Korean Air Lines Co Ltd shareholders rejected an extension for CEO Cho Yang-ho (above) as director in a landmark vote on Wednesday, ending his 27-year tenure on the board of South Korea’s biggest carrier and sending its shares higher.

A removal would make him the first founding family member of any South Korean corporate giant to be forced off a board, analysts have said, amid growing shareholder activism in Asia’s fourth-biggest economy.

A total of 64.1 percent of shareholders present at the airline’s annual shareholders’ meeting voted for the airline’s proposal, narrowly falling short of the two-thirds required for approving a three-year extension for Cho on the board.

Shares of Korean Air rose as much as 5.6 percent on Wednesday morning after news of the vote, while parent Hanjin Kal rallied 9.4 percent, before trimming earlier gains.

“Today’s result is a wake up call that Korean Air family’s scandals starting from ‘nut rage’ have not been forgotten,” said Park Ju-gun, head of corporate analysis firm CEO Score.

“Although Cho doesn’t seem to lose a lot of his power without a board membership, it hits his image, and his family will behave more carefully now that he realizes there are people checking on him and his management.”

 

Cho’s eldest daughter, Heather Cho (above), made headlines in 2014 when she lost her temper over the way she was served nuts and ordered the Korean Air plane to return to its gate at a New York airport.

In April 2018, Cho’s youngest daughter Emily Cho faced a storm of public criticism for allegedly throwing a drink at a business meeting attendee.

Both resigned from their senior positions at the airline in the wake of the scandals.

“Starting with the nut rage incident, the Cho family has thrown the airline in financial difficulty by the czar-like management style,” Chae Yi-bai, a shareholder activist-turned-lawmaker, said at the shareholders’ meeting.

“As a result, the company’s reputation hit rock bottom and the business performance has suffered,” he said.

CEO Cho did not attend the shareholders’ meeting as he is overseas, a Korean Air spokeswoman said, declining to comment on the voting results.

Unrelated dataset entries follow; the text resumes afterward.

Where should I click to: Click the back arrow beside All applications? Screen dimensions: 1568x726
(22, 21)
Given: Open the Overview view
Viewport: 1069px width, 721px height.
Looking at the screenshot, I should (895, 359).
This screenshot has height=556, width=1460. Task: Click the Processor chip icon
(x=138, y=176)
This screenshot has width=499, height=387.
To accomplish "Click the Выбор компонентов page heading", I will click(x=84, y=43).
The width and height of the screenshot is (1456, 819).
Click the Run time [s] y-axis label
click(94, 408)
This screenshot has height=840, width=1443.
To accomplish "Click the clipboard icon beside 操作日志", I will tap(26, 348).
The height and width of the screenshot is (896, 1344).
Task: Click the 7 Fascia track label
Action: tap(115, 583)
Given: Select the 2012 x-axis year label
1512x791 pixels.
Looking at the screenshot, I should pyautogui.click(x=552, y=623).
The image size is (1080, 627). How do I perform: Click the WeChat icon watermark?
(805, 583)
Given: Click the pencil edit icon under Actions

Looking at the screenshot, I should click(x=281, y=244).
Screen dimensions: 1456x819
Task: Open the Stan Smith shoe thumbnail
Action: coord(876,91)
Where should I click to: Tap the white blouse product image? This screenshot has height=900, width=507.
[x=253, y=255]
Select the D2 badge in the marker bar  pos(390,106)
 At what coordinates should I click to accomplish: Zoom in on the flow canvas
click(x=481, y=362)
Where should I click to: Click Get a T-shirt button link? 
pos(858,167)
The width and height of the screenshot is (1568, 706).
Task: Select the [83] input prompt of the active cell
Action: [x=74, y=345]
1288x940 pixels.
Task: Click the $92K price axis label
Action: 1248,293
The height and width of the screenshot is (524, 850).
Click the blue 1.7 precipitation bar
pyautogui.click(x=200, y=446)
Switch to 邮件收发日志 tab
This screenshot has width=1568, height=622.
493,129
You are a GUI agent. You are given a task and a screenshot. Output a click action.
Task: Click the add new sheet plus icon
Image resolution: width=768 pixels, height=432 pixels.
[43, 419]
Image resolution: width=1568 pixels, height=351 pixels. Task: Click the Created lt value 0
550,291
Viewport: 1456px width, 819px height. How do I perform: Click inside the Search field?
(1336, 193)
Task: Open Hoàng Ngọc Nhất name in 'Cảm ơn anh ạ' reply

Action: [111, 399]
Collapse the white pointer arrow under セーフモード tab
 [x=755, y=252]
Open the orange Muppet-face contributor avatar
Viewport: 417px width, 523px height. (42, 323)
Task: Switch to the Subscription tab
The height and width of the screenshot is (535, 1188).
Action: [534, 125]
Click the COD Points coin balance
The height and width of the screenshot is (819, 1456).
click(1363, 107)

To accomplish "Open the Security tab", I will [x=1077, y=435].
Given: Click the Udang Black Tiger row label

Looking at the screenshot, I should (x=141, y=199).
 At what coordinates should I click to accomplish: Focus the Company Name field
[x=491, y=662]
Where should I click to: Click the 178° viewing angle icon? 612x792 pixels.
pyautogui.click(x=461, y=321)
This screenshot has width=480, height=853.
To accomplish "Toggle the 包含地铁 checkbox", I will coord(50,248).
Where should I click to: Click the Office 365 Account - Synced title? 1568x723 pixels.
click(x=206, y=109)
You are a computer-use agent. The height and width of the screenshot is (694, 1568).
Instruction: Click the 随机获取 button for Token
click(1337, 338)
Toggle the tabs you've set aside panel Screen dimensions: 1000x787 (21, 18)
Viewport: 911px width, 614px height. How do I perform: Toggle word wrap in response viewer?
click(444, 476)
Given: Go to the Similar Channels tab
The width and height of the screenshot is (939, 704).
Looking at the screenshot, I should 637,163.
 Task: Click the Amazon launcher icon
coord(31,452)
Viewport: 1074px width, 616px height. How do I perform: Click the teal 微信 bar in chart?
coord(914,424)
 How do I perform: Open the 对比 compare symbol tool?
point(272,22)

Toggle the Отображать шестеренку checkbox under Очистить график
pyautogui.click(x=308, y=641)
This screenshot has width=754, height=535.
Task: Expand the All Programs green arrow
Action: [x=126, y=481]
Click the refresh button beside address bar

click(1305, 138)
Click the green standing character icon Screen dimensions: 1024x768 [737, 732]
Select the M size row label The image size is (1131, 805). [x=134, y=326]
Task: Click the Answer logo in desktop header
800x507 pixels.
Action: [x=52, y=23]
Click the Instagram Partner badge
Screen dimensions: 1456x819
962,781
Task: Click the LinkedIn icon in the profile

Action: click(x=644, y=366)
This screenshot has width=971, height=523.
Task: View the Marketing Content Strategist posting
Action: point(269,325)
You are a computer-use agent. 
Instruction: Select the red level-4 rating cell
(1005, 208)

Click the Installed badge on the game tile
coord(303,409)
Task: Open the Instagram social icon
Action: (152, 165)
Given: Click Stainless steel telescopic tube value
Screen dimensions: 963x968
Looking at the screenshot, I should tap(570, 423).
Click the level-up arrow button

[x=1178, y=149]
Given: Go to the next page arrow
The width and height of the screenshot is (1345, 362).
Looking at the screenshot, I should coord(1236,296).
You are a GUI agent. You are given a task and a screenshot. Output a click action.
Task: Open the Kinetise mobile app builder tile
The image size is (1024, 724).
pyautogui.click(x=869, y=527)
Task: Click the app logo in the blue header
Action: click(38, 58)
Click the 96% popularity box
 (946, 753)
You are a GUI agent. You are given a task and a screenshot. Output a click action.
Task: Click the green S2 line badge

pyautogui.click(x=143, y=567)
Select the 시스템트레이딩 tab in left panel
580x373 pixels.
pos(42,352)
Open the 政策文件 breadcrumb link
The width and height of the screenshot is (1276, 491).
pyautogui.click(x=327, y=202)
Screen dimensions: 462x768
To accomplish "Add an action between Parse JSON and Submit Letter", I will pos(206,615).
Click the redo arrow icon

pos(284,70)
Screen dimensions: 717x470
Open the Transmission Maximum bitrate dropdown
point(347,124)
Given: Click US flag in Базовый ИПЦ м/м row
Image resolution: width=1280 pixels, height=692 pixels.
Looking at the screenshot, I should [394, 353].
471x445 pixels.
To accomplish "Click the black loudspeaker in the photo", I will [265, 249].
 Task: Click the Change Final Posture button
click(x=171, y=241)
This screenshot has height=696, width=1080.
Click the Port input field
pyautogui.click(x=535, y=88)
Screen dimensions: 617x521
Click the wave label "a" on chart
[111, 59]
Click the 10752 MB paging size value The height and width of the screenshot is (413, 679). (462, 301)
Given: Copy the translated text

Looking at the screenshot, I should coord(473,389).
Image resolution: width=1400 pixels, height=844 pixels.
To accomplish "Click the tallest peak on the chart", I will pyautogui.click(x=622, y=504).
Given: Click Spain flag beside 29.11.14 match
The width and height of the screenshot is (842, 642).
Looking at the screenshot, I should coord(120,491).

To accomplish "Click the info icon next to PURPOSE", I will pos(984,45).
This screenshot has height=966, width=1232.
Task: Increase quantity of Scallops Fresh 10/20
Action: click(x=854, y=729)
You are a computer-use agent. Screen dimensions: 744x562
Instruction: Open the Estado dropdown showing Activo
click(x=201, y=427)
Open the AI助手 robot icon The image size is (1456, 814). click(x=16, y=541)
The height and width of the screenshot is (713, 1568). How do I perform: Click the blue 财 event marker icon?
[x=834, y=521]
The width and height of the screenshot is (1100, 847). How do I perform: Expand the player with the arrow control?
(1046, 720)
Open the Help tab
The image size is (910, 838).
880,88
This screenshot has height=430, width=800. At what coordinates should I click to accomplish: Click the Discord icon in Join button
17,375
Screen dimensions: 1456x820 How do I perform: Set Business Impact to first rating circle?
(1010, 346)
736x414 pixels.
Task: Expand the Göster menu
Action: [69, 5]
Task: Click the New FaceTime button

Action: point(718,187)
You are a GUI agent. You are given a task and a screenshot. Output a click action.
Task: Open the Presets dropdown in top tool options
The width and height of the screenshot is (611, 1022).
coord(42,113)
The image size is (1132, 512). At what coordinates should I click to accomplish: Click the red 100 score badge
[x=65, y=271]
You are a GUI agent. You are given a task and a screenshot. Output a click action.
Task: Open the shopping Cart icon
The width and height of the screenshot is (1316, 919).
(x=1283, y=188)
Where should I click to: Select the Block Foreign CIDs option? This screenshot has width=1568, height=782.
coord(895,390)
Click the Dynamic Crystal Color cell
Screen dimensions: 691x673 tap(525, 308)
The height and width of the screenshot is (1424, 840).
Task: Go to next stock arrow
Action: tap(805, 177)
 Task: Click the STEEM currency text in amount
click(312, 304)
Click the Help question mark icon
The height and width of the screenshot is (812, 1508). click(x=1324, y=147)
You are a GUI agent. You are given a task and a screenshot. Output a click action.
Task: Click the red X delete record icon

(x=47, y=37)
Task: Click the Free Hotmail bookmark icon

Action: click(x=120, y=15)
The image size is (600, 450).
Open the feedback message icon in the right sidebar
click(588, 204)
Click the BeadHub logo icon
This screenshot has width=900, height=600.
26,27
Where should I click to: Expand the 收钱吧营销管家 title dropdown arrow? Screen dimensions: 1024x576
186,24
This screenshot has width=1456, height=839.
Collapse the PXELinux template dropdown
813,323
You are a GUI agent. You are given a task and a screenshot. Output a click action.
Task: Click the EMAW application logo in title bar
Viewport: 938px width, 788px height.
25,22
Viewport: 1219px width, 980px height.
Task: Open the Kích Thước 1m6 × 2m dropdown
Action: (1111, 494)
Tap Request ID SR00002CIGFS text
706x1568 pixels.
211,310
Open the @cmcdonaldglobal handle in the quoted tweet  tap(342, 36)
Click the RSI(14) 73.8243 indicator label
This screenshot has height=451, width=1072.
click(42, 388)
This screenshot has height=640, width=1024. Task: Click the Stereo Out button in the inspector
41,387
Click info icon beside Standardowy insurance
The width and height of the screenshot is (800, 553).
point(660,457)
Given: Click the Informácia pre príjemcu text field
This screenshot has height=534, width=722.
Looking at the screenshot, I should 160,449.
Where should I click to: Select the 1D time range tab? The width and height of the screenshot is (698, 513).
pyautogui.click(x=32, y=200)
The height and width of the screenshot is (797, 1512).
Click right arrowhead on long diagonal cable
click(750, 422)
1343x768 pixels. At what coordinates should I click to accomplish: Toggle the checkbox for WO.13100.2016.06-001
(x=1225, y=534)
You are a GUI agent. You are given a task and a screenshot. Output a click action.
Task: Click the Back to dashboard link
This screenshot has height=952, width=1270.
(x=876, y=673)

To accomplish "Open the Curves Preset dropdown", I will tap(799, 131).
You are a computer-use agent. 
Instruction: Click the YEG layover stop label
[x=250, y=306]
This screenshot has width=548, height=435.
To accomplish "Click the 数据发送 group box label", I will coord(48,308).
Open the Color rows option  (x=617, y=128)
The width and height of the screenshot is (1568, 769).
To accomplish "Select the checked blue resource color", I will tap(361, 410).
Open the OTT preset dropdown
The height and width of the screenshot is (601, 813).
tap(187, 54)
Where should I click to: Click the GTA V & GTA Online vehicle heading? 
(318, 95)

The ball on Cho’s board removal was set rolling on Tuesday when South Korea’s National Pension Service, the airline’s second-biggest shareholder, said it will vote against the re-election of 70-year-old Cho, who is on trial on charges of breach of trust and embezzlement. Cho has denied the charges against him.

Influential proxy adviser ISS had also recommended investors vote against the reappointment, citing “sufficient evidence of egregious governance concerns and material failure of fiduciary duty.”

Change “nearly impossible”

South Korea has been trying to make its corporate giants - long dominated by powerful elite and run by family members - more accountable for their management and behavior following a series of bribery and other scandals involving owners of corporations and their family members.

Some observers doubted much will change in the country’s corporate governance record or at the airline.

 

Although his board membership is terminated, Cho can continue to keep his titles of chairman and CEO of Korean Air and exercise his management rights, company officials said. He is also effectively the top shareholder of the airline through his control of Hanjin Kal.

Cho’s only son Cho Won-tae, widely seen as the third generation successor of the conglomerate, is a board member of the company and the president of Korean Air.

“It is obvious that junior Cho’s vote will reflect his father’s say, ultimately giving father Cho a free pass to continue to participate in issues that should only be discussed by board members,” Park Chang-jin, a Korean Air flight attendant who revealed the “nut rage” incident in 2014, told Reuters after attending the shareholder meeting.

Park was among a dozen protesters who gathered in front of the Korean Air headquarters building in Seoul, demanding Cho’s removal from the board ahead of the meeting.

“It is nearly impossible to change South Korea’s corporate culture when it comes to family members of chaebols,” he said.